*** Source data Section Begins ***

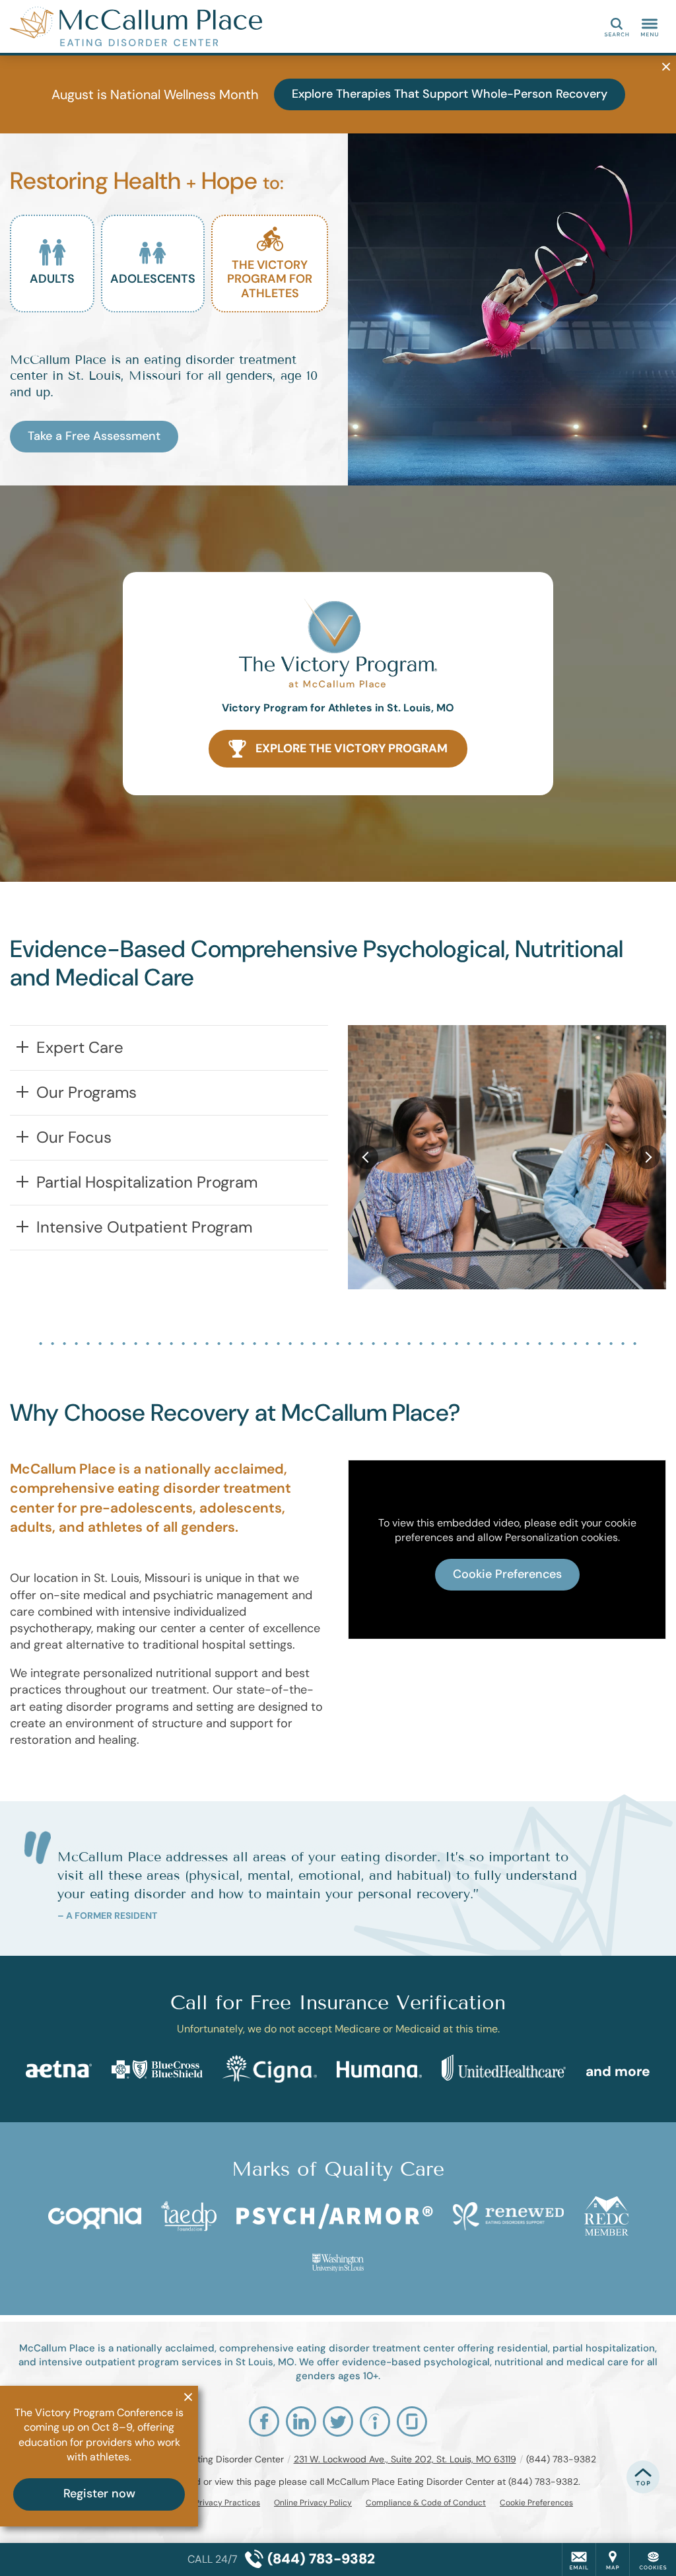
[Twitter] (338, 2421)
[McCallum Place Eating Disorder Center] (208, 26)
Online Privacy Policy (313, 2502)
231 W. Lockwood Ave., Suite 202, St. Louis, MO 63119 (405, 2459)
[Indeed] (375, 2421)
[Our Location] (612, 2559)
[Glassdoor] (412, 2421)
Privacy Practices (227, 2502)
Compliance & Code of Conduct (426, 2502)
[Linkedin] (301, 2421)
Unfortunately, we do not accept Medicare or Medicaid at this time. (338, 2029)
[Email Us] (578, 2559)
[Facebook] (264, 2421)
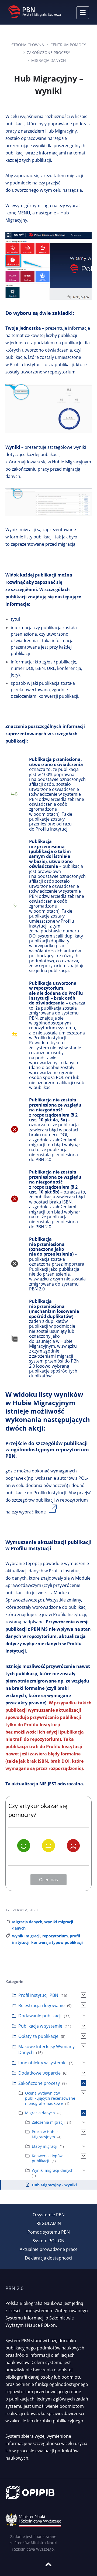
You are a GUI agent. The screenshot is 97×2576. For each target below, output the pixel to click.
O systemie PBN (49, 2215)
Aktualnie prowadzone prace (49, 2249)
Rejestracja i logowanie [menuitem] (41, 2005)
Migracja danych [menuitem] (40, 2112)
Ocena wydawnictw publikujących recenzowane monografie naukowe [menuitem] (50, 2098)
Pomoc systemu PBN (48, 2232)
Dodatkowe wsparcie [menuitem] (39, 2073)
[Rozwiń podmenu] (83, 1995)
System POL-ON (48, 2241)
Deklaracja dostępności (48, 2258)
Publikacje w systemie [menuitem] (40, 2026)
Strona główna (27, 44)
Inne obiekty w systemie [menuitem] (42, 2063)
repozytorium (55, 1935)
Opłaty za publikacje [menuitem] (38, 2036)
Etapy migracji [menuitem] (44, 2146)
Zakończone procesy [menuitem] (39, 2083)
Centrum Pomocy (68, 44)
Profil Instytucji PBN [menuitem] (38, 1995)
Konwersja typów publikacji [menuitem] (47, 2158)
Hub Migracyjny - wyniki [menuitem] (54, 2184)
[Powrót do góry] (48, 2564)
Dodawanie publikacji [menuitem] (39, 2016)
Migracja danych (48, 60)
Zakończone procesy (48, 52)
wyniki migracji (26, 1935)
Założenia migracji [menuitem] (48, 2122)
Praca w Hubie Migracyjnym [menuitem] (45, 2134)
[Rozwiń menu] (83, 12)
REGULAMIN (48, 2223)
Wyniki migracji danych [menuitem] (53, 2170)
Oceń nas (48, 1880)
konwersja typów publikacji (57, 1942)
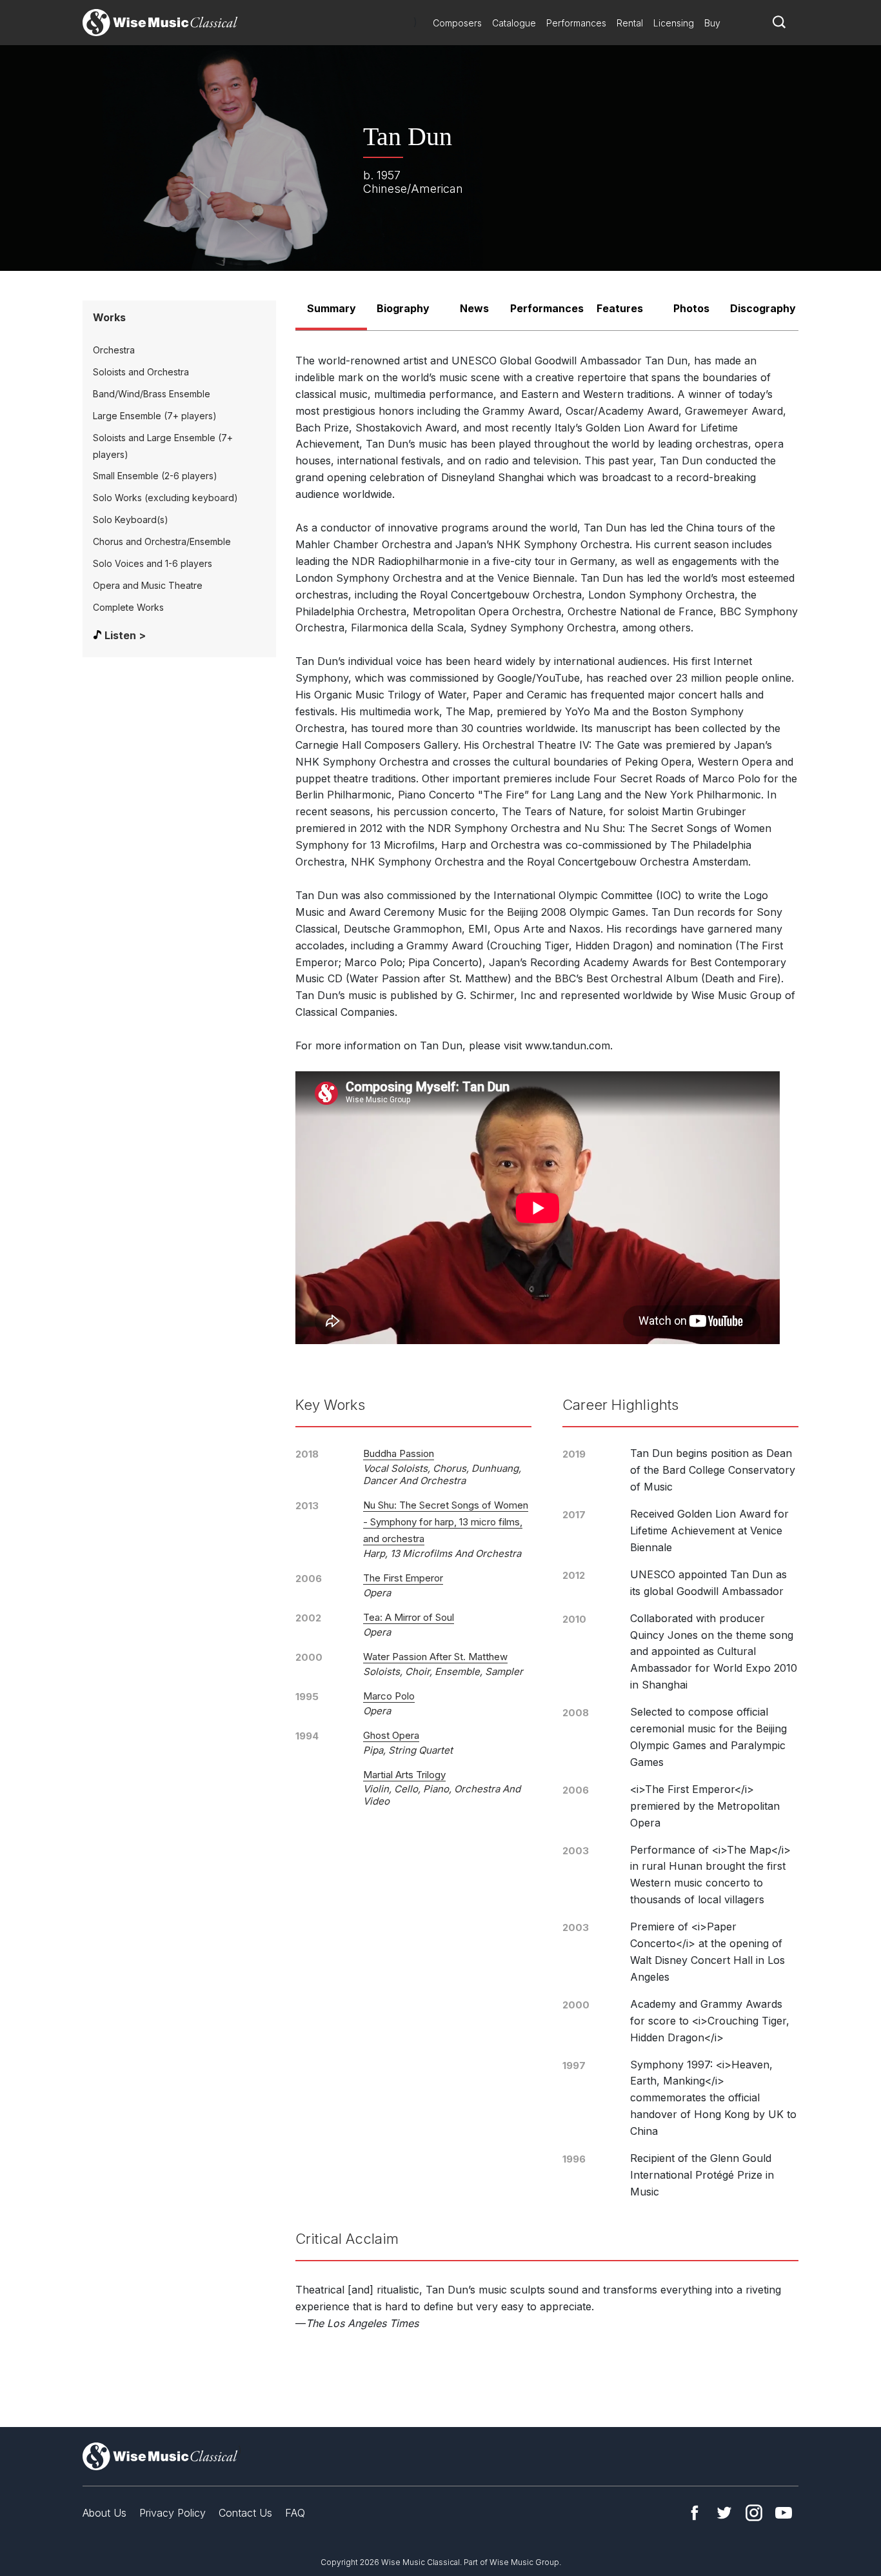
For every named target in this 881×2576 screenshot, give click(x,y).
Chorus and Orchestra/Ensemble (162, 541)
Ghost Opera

*** Source data Section Ends ***

Task directions:
Exactly the lines from the one holding "[Rozwiń menu] (83, 12)" to the last line of the records above should be duplicated, with no pictures among them.

Task solution:
[Rozwiń menu] (83, 12)
REGULAMIN (48, 2223)
Wyniki migracji danych [menuitem] (53, 2170)
Oceń nas (48, 1880)
konwersja typów publikacji (57, 1942)
For every named target in this 881×2576 screenshot, give click(x,y).
Chorus and Orchestra/Ensemble (162, 541)
Ghost Opera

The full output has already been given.